Stated exercise: Turn the items, starting at the line that contains "At what coordinates should I click to accomplish: Click" and running through the end of the items, into a Markdown table with the columns Row and Line. Skip blank lines, and keep the pictures out of your answer.

Some items:
******************************
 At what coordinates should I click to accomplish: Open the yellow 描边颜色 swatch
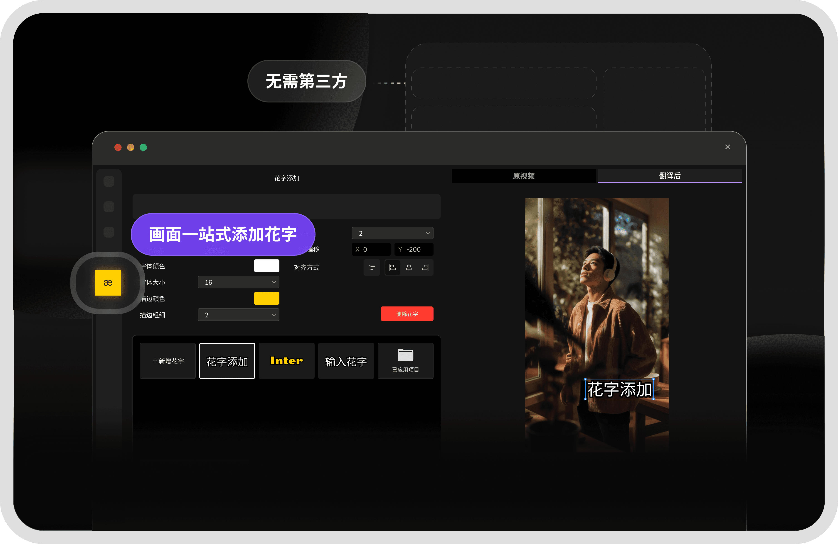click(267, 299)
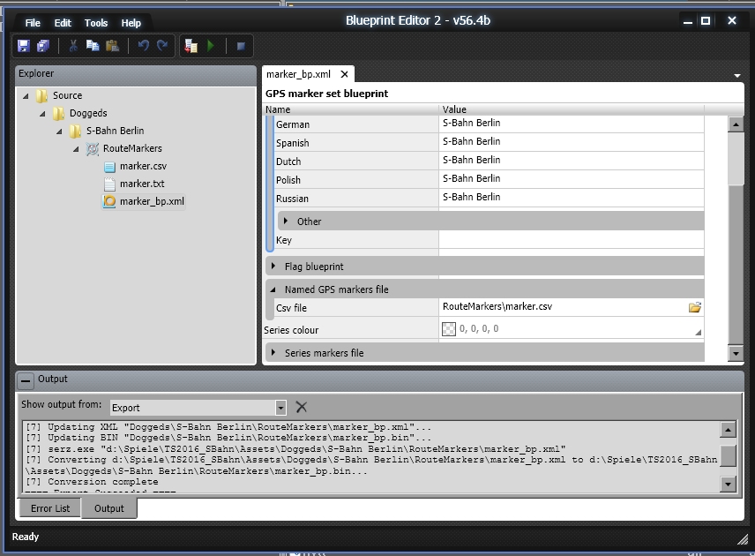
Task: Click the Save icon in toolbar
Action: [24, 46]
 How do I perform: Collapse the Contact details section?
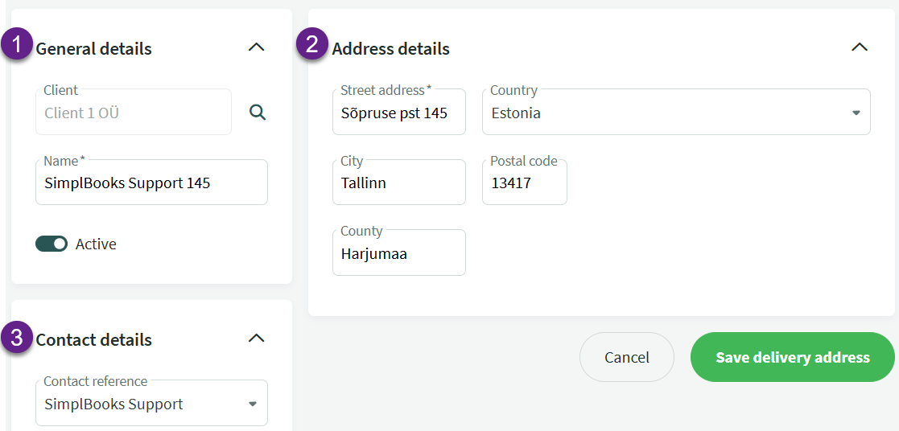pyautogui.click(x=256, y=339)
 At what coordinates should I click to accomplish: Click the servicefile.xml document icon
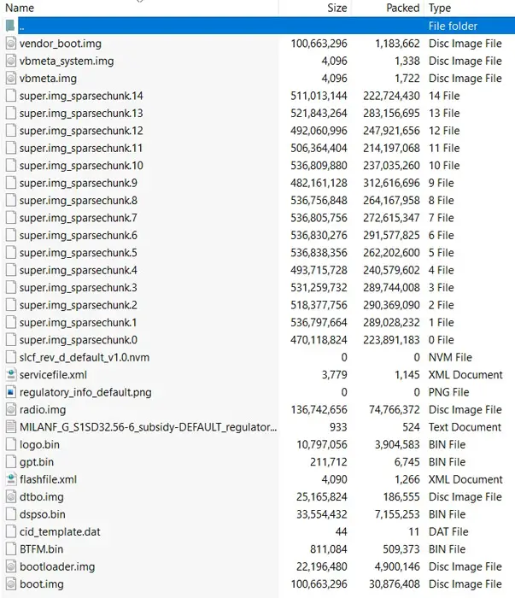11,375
******************************
Problem solution:
| Row | Line |
|---|---|
| 1 |  At what coordinates should I click to accomplish: Click the servicefile.xml document icon |
| 2 | 11,375 |